Author Friedemann Friese can be counted upon to offer creative and unusual game designs. He’s designed games involving collecting fetishes, bombing rental buildings, stalking monsters, and even cannibalism. Most of his designs are quite original and clever, and range from light fillers to deep strategic affairs.

Herr Friese’s latest offering falls squarely into the “light filler” category. Indeed, it’s cute artwork and childlike theme almost provoked me to pass over the game during the Spiel in Essen. However, numerous folks were singing the game’s praises, so I decided to give it a try.

In Felix: The Cat in the Sack, players bid on a set of cards, hoping to grab cats that will result in a positive value, while avoiding the mangier and obese cats, which will bring negative points. Dogs can scare away cats, but in groups are pre-occupied with chasing each other. The problem is that the bidding begins when most of the cards are inverted, and they slowly are revealed as the round progresses.

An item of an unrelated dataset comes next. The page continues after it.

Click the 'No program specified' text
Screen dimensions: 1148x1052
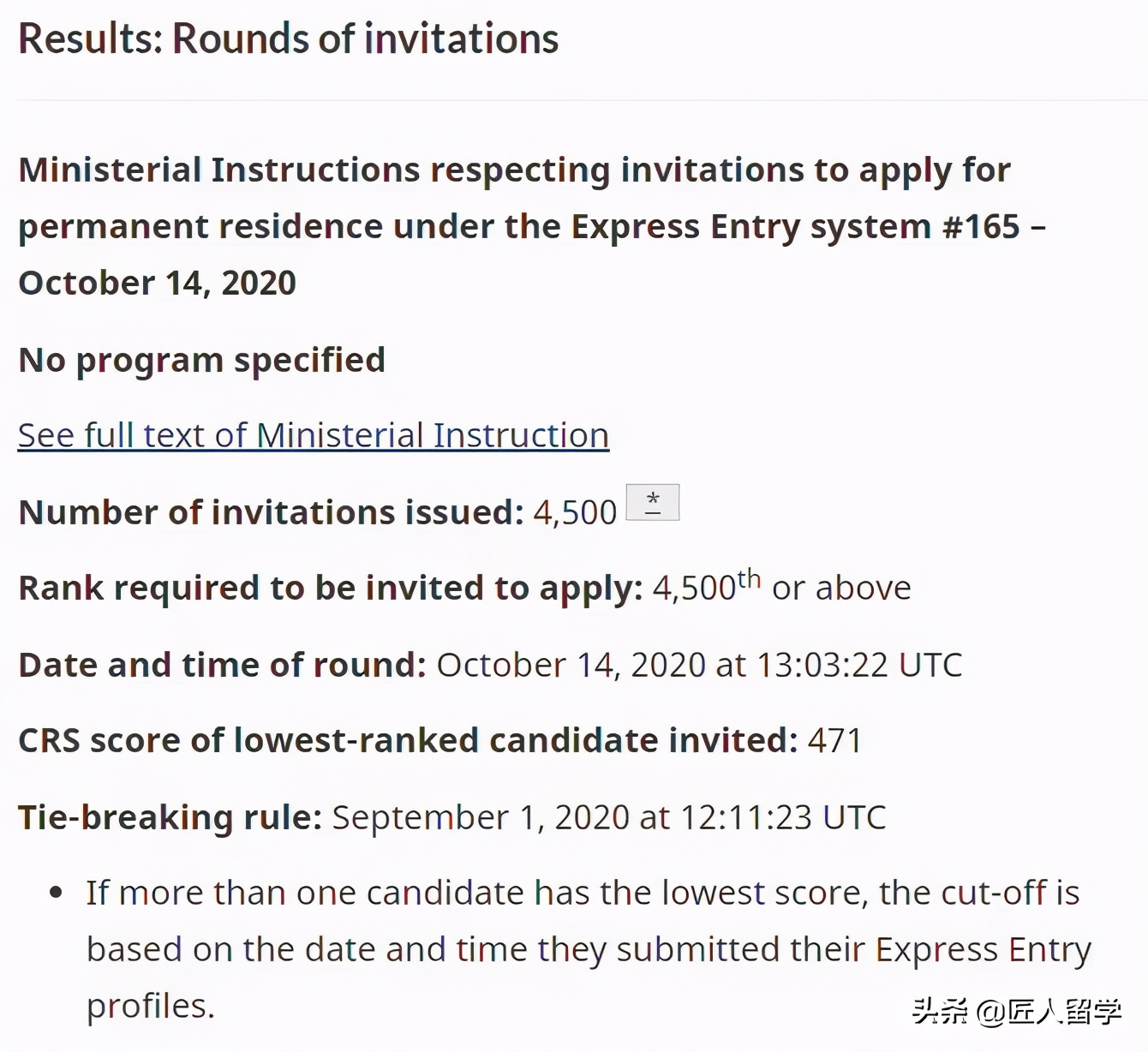(x=201, y=360)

Thus, there is a considerable amount of speculation and hope involved when making bids.

In each of the nine rounds, each player selects one of his cards and places it face-down onto the table, one below each of the “mice” cards. Mice coins ranging from two to a high of six are placed onto each of the mice cards. The first card is revealed, and one-by-one, players either bid for the set of cards, or pass. When a player passes, he retrieves his coins, plus takes all of the coins from the first mice card. This is the ONLY way to earn more coins during the game. The next card is revealed, and the bidding continues in this fashion until only one player remains. This player takes all of the cards, but must pay his entire bid to the bank and he receives no mice coins.

Since additional cards are revealed only after players drop out of the bidding, players will be gambling that the set of cards will ultimately have a positive value. Thus, there is a strong “blind bidding” element, a mechanism I tend to abhor. Individual players will have a smidgen of information, as they will know the value of the card they played to the set, and more information will become available as the round progresses. Further, card counting can help some, but there is no denying that, although not flying completely blind, for the most part players are flying with one eye covered and the other eye partially obscured.

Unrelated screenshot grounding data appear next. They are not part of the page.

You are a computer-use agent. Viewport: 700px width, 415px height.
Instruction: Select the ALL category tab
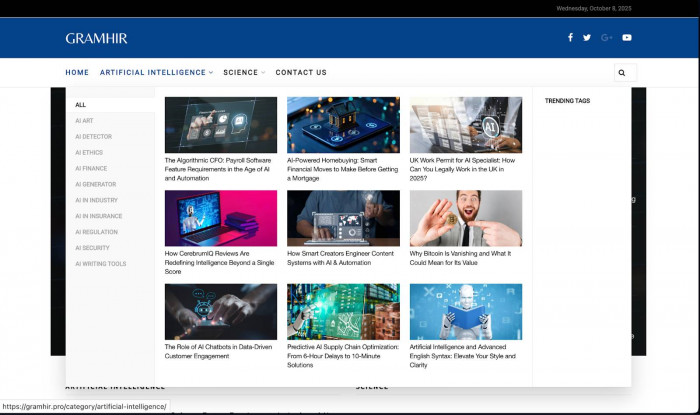81,105
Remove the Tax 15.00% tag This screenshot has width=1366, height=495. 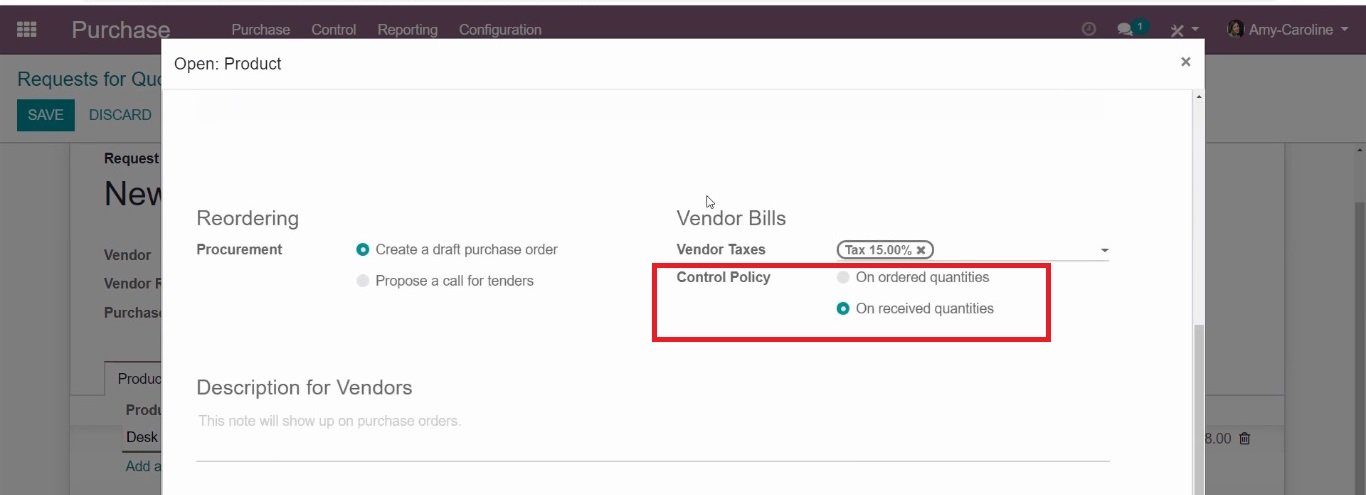click(x=921, y=250)
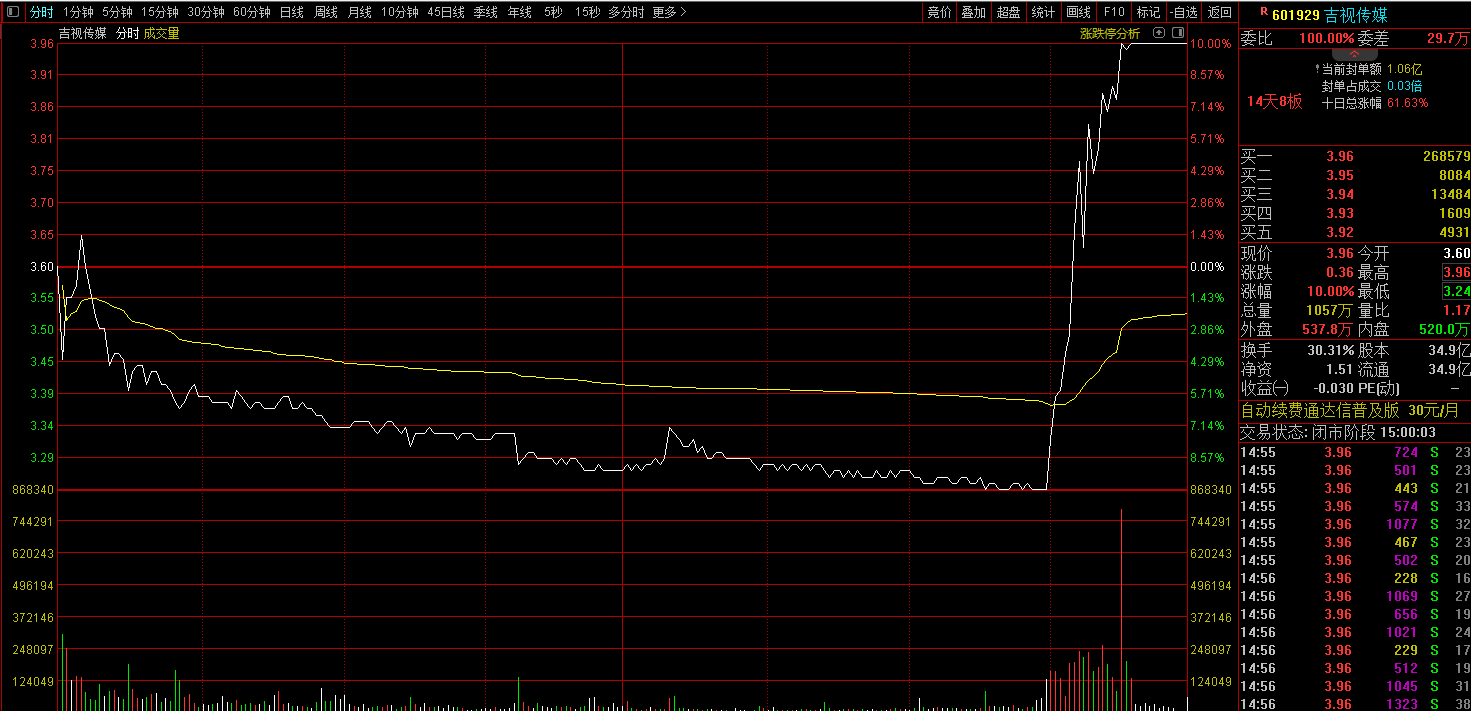Image resolution: width=1471 pixels, height=711 pixels.
Task: Open 涨跌停分析 limit analysis link
Action: click(1109, 33)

The player who won the previous round begins each subsequent round. After nine rounds, players tally the value of their cards, with victory going to the player with the greatest cumulative value.

The bidding isn’t actually that much different from those found in many other games, with the twist being that more money is earned the earlier one drops-out of the round. Unlike Amigo Games’ Geschenkt, there is no penalty for exiting the bidding process, save abandoning the possibility of acquiring cards. Often, that is a good thing, as the value of the set ultimately proves to be detrimental.

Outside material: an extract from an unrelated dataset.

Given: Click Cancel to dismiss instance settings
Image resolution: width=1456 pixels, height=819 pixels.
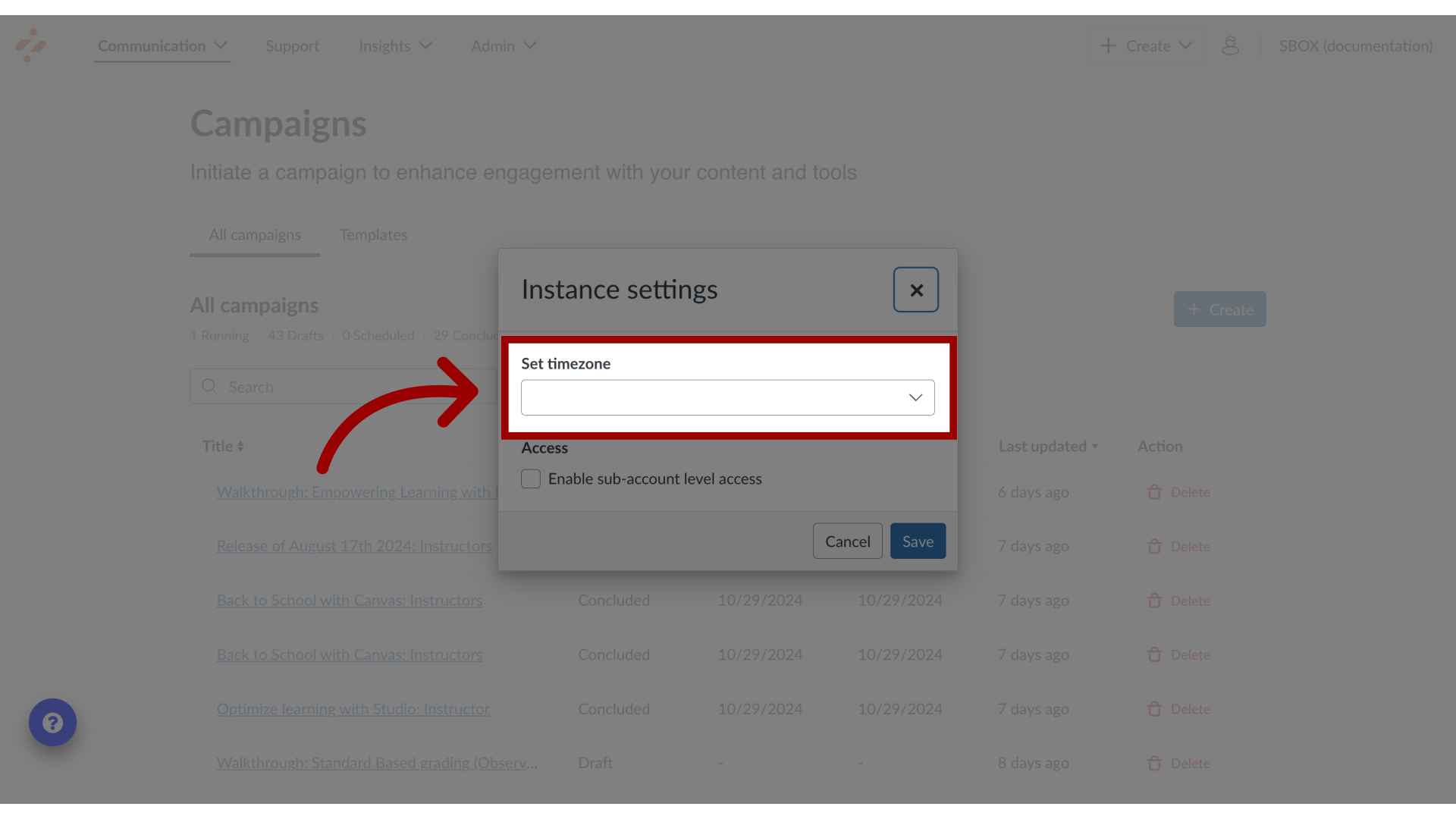Looking at the screenshot, I should [848, 541].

Assessing the potential value of a set is ultimately guesswork. Often, the ultimate value only becomes reasonably apparent when the penultimate card in the set is revealed. If it is negative, this causes the next player to quickly exit the bidding, sticking the final player with the set. So, it is often a gamble to remain in the bidding if the first few cards aren’t overwhelmingly positive. Unless, of course, you are the one who played that final card!

Felix: The Cat in the Sack plays quickly – 20 – 30 minutes – thereby making it a fine filler. The hidden information and repetitive auctions may be off-putting to some, but the pace of the game and its speedy conclusion should help allay those concerns. Even for a person like me who normally runs away screaming when the term “blind bidding” is uttered, I found letting these cats out of the bag to be somewhat amusing.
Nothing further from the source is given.